Search the data for "agent". Return each matching line.

───

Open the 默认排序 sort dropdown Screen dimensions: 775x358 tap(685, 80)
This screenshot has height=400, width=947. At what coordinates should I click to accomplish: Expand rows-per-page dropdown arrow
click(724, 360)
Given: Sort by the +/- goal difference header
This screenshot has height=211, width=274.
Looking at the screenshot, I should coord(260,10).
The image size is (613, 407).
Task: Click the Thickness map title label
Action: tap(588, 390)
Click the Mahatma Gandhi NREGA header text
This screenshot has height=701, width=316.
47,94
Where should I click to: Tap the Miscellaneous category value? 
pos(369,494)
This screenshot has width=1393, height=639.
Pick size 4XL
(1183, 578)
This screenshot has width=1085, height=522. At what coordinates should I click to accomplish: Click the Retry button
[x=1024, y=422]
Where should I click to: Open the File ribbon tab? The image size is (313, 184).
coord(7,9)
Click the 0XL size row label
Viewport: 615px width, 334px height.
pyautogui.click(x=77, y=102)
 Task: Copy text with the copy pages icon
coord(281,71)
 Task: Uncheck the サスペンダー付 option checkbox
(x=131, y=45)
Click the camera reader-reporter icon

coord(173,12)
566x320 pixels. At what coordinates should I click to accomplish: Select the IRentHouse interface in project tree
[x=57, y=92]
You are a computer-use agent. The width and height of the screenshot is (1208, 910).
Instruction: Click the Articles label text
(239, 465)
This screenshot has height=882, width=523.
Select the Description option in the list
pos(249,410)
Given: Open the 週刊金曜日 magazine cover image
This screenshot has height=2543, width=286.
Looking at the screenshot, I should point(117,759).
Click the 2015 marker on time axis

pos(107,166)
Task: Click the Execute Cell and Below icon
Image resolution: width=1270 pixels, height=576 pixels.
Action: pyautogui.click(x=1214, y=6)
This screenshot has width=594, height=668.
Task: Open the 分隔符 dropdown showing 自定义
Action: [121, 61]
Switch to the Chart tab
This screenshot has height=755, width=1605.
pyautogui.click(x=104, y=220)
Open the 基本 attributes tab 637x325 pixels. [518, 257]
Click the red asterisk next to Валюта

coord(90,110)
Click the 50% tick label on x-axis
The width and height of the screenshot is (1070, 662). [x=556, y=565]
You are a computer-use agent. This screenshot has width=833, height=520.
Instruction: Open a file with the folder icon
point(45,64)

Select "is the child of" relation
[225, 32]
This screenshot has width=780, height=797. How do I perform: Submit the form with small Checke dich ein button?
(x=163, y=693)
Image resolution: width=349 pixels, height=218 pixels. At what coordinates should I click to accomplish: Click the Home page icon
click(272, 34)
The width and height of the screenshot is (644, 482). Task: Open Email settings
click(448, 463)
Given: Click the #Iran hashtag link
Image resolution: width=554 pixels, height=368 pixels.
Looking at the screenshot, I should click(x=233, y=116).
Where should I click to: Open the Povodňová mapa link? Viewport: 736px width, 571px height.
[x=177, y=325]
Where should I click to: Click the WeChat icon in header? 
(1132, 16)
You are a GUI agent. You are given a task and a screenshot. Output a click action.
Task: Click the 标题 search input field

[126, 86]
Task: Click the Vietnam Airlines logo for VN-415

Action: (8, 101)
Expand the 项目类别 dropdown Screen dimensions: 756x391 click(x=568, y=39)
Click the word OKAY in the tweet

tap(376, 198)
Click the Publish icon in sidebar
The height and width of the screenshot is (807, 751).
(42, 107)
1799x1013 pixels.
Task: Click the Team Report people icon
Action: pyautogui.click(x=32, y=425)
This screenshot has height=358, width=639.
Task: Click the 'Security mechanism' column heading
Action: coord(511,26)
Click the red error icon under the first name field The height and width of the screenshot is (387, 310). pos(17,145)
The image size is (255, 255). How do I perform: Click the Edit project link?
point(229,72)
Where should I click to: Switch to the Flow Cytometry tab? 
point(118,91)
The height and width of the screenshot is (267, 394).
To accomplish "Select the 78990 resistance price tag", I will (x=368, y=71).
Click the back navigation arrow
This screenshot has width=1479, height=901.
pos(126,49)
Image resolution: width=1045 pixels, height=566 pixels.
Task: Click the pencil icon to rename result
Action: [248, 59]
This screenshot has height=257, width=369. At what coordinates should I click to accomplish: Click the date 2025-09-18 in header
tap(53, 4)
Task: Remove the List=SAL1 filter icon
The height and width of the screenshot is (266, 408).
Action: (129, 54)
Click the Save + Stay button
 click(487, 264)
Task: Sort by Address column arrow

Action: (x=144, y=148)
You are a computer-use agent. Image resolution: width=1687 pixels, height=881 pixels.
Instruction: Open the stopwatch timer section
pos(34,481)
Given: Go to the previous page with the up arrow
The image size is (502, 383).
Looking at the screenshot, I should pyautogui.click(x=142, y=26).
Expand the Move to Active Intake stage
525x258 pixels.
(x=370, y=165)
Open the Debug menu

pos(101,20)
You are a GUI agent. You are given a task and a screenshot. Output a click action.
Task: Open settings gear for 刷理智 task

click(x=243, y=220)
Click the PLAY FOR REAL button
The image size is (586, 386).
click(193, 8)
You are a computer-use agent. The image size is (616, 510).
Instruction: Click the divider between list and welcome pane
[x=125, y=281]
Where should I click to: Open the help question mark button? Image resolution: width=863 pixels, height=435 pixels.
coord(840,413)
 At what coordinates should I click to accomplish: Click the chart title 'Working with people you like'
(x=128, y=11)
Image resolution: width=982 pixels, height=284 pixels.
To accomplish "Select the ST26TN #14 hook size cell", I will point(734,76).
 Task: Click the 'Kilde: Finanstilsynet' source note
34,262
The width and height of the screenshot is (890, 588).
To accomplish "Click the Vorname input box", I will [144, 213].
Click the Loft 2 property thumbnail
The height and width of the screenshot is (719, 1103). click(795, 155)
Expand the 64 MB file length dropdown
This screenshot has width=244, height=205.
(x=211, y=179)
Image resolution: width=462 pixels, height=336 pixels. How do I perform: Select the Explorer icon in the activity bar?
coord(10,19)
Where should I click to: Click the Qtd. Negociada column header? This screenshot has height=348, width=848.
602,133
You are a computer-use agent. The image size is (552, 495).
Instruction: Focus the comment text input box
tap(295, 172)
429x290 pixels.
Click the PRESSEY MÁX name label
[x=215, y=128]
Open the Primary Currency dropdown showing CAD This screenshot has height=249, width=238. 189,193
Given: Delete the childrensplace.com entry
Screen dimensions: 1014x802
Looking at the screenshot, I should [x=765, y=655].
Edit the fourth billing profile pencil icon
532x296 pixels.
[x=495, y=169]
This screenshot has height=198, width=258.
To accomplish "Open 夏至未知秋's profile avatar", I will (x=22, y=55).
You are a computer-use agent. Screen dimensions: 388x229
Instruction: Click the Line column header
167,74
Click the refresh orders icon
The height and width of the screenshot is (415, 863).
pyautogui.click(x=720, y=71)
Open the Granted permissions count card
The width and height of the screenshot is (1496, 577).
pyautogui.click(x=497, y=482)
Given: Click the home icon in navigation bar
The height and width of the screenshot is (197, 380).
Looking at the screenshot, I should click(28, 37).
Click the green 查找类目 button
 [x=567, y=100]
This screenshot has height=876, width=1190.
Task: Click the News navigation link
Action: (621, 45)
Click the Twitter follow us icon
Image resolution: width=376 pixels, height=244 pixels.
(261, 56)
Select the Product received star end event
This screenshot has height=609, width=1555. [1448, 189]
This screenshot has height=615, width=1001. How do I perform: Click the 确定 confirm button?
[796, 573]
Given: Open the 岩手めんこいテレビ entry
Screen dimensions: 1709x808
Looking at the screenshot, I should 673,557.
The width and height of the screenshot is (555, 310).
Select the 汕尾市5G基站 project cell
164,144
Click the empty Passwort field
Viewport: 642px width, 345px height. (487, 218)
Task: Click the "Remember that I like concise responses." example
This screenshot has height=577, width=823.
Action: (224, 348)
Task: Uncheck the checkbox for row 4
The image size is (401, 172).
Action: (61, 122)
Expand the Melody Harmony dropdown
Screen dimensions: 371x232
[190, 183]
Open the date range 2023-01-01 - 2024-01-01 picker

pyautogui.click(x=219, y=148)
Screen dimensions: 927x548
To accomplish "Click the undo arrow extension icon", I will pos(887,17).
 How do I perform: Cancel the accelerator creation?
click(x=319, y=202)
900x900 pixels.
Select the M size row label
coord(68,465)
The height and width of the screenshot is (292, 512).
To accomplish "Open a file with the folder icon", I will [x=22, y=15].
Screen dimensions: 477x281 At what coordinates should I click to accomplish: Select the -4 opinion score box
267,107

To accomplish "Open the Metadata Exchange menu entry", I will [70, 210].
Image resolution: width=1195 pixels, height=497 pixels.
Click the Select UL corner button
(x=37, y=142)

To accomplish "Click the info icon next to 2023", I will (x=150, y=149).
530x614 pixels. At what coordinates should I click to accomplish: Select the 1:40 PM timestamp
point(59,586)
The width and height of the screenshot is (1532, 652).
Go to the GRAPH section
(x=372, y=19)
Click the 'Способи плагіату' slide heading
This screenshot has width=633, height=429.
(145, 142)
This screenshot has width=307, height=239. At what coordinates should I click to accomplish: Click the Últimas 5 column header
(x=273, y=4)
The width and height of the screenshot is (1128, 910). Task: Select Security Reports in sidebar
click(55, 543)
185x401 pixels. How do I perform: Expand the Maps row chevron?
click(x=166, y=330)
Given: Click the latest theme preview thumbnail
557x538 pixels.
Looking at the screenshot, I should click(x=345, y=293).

───

Task solution:
You are a computer-use agent. The width and height of the screenshot is (1208, 910).
You are a computer-use agent. This screenshot has width=833, height=520.
You are a GUI agent. You are given a task and a screenshot. Output a click action.
You are a computer-use agent. Image resolution: width=1687 pixels, height=881 pixels.
You are a GUI agent. You are given a task and a screenshot. Output a click action.
You are a computer-use agent. The image size is (616, 510).
You are a computer-use agent. The image size is (552, 495).
You are a computer-use agent. Screen dimensions: 388x229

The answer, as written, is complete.